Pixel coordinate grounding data
********

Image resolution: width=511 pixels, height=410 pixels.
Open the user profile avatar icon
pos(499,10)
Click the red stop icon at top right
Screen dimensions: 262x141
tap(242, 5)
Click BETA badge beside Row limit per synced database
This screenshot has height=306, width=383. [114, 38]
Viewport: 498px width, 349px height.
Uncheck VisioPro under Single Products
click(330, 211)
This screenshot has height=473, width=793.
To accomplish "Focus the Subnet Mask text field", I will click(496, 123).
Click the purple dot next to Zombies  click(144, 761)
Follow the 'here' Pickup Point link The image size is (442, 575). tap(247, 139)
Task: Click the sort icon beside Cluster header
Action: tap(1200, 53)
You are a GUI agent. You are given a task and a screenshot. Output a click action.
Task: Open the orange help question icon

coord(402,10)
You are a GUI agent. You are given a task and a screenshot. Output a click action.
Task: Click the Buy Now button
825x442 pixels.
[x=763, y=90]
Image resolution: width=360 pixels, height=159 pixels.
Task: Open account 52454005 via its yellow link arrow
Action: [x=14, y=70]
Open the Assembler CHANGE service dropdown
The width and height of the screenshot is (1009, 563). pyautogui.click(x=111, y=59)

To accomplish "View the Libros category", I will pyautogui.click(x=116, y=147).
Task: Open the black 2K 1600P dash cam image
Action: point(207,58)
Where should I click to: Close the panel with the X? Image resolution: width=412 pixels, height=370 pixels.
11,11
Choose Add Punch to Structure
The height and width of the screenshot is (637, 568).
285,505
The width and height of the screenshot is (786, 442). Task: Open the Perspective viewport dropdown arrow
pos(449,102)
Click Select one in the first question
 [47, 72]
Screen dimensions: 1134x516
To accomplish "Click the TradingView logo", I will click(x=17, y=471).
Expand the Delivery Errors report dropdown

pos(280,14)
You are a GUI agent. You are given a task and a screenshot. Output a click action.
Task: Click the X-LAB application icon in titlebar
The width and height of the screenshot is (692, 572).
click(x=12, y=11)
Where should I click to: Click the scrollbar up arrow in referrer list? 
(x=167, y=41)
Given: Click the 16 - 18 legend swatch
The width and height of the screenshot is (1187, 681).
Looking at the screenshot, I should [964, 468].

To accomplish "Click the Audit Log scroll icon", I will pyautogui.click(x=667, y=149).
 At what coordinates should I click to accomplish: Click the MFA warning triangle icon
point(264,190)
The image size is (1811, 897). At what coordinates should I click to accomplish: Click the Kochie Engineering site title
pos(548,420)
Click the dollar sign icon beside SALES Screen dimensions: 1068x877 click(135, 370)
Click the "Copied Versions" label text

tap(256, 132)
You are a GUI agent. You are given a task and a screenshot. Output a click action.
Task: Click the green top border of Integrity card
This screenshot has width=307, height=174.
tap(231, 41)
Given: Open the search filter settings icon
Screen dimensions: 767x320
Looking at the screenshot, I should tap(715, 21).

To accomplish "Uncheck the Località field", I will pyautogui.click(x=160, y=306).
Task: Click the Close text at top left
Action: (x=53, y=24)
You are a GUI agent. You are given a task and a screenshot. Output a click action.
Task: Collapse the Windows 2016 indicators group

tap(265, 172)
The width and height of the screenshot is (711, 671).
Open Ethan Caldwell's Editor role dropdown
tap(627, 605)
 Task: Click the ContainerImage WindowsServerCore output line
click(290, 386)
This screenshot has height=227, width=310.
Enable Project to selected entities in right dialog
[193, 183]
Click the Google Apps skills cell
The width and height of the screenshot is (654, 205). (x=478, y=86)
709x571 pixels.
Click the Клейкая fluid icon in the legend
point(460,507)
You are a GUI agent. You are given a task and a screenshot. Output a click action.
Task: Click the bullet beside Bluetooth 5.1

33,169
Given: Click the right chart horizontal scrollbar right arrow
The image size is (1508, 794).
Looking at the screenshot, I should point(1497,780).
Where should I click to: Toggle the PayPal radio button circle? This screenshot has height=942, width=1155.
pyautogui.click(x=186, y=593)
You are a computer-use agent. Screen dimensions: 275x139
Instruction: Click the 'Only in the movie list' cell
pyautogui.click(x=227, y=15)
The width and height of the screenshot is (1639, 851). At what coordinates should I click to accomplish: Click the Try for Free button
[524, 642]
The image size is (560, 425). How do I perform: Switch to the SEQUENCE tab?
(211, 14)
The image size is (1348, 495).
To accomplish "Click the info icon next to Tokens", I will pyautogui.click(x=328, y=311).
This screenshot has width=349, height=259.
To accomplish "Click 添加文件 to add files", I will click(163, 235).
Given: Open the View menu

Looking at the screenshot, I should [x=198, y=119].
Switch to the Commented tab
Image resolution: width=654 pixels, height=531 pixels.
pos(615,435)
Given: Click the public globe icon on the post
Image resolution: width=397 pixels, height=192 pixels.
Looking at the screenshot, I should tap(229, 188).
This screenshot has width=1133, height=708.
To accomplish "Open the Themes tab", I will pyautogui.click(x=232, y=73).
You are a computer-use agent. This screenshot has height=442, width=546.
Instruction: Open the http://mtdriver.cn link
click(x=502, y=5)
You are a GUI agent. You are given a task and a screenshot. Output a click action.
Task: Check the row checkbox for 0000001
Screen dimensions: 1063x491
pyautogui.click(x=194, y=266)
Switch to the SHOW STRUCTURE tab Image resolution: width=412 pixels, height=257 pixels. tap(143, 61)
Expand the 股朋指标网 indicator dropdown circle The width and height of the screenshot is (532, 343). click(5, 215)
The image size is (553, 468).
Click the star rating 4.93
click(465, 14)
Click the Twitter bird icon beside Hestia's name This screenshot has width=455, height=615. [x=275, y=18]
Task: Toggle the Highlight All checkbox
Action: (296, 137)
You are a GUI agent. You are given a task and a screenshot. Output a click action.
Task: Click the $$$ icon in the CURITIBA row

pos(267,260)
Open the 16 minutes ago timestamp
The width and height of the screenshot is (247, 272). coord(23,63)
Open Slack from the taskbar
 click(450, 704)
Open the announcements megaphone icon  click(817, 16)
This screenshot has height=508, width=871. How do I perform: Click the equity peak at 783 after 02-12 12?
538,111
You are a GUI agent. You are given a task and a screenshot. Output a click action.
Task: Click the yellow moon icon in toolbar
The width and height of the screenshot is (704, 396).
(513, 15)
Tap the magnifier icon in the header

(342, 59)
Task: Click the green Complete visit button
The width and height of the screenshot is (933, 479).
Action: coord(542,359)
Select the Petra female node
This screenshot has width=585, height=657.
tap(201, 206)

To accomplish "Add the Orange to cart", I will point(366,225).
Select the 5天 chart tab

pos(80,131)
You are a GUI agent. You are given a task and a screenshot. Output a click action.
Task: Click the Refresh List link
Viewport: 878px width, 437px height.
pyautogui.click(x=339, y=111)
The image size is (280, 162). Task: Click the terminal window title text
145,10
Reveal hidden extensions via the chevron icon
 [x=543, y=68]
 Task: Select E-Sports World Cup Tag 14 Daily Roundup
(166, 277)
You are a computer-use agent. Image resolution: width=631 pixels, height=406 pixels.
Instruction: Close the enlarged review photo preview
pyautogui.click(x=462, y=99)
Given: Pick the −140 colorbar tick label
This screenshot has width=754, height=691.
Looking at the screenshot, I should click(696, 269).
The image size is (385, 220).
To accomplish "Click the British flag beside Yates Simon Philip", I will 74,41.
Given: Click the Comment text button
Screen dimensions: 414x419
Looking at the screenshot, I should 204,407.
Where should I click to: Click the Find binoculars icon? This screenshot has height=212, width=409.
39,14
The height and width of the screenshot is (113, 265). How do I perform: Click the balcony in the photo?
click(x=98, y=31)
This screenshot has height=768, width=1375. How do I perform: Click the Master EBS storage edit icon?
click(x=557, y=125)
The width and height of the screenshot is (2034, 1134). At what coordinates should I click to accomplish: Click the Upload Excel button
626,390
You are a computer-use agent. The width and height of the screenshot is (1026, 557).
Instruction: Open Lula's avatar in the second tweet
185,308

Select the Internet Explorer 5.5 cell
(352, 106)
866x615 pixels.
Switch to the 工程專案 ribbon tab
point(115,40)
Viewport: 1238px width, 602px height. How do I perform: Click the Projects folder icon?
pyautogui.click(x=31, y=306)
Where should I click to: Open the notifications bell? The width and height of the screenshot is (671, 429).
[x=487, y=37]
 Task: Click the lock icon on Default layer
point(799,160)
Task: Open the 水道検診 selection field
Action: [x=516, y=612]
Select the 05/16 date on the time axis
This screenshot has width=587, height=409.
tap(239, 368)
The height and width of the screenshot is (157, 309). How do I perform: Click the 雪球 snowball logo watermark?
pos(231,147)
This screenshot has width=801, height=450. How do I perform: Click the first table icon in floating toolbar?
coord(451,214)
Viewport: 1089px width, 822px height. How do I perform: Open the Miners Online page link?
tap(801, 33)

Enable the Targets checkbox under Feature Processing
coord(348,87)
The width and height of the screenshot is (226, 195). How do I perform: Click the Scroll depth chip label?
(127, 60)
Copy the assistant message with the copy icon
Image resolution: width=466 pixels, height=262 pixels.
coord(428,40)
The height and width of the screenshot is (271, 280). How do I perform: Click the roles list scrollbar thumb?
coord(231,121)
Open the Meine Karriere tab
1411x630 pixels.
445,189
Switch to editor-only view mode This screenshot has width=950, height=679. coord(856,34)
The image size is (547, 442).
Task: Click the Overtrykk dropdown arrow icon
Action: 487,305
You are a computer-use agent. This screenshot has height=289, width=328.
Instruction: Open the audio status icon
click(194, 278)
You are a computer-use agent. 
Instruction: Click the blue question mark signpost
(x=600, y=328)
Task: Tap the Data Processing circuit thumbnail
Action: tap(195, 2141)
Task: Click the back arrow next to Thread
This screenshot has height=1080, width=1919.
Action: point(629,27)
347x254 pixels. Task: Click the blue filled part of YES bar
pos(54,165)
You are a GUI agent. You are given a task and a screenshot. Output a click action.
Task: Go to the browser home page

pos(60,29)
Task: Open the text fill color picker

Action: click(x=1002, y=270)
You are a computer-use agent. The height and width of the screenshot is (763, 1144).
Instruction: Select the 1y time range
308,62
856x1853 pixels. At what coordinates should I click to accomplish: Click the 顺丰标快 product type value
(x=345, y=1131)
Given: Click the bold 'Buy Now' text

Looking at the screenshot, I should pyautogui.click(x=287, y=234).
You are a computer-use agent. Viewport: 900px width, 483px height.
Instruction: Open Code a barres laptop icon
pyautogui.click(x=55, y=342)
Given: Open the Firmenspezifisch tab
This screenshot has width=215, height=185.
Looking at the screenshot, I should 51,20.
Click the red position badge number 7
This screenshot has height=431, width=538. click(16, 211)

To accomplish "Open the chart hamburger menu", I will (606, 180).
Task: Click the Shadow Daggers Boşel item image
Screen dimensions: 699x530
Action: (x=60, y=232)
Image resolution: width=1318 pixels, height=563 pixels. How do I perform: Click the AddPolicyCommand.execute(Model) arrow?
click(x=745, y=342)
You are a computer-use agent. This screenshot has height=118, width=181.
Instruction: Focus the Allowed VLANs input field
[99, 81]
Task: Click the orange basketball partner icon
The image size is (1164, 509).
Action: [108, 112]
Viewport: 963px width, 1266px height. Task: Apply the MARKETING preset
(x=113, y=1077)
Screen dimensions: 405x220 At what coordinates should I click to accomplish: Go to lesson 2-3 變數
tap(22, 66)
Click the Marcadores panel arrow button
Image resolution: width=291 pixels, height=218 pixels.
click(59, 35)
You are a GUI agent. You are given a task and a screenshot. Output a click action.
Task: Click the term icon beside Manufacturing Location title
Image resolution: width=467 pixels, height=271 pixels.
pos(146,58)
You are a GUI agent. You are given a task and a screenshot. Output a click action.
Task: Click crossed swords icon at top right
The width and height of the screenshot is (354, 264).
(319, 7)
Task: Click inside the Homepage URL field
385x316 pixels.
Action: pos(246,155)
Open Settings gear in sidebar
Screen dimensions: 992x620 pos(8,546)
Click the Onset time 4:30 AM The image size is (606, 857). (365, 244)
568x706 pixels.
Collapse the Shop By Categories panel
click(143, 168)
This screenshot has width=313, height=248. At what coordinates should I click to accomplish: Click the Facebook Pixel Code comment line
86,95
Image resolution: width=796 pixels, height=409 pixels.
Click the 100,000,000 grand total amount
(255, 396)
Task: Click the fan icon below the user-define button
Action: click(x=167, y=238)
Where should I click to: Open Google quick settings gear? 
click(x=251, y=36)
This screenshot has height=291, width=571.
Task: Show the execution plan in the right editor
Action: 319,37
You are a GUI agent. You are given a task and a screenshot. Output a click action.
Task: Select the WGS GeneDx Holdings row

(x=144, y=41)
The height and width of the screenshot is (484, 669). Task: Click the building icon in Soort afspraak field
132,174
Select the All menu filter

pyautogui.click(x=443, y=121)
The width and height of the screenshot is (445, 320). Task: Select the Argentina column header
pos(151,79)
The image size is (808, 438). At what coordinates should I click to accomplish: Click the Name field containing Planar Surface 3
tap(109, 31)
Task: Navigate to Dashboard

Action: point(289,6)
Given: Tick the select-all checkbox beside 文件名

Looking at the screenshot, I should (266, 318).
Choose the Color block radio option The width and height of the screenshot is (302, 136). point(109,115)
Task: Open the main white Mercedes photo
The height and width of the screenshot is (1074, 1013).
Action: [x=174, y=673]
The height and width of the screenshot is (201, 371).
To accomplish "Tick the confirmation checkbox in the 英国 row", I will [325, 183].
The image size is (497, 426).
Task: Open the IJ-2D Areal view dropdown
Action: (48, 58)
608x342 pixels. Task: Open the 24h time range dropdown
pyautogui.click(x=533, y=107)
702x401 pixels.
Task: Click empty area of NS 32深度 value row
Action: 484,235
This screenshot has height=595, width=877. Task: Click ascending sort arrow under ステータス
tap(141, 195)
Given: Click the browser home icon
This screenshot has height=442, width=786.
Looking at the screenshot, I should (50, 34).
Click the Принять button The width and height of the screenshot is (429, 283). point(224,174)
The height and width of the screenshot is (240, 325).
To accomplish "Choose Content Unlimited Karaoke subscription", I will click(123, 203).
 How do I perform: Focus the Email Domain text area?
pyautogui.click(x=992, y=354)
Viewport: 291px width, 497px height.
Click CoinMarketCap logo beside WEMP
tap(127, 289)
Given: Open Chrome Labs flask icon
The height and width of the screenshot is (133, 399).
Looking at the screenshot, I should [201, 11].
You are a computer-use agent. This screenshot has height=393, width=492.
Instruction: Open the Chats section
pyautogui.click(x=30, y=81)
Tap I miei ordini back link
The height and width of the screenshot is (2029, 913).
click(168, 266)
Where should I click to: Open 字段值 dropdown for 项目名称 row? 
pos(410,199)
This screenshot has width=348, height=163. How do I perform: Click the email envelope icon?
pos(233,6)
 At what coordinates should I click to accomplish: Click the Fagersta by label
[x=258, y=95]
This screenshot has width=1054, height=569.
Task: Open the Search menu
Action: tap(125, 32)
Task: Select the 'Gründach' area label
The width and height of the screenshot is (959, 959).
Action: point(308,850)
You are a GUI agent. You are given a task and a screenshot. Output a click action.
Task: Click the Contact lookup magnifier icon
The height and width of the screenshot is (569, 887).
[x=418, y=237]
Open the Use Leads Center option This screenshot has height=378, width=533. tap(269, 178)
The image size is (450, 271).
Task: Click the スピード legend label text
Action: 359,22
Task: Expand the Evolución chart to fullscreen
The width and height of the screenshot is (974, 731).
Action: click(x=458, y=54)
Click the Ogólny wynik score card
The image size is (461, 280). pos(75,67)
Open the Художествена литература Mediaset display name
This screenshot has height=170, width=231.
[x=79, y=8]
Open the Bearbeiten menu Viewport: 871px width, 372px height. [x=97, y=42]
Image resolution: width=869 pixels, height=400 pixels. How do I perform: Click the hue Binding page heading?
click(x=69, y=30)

********

▸ EXERCISE: Return each line of the data above that includes the word "next".

▸ RESULT BELOW:
Click the purple dot next to Zombies  click(144, 761)
To accomplish "Click the info icon next to Tokens", I will pyautogui.click(x=328, y=311).
Task: Click the back arrow next to Thread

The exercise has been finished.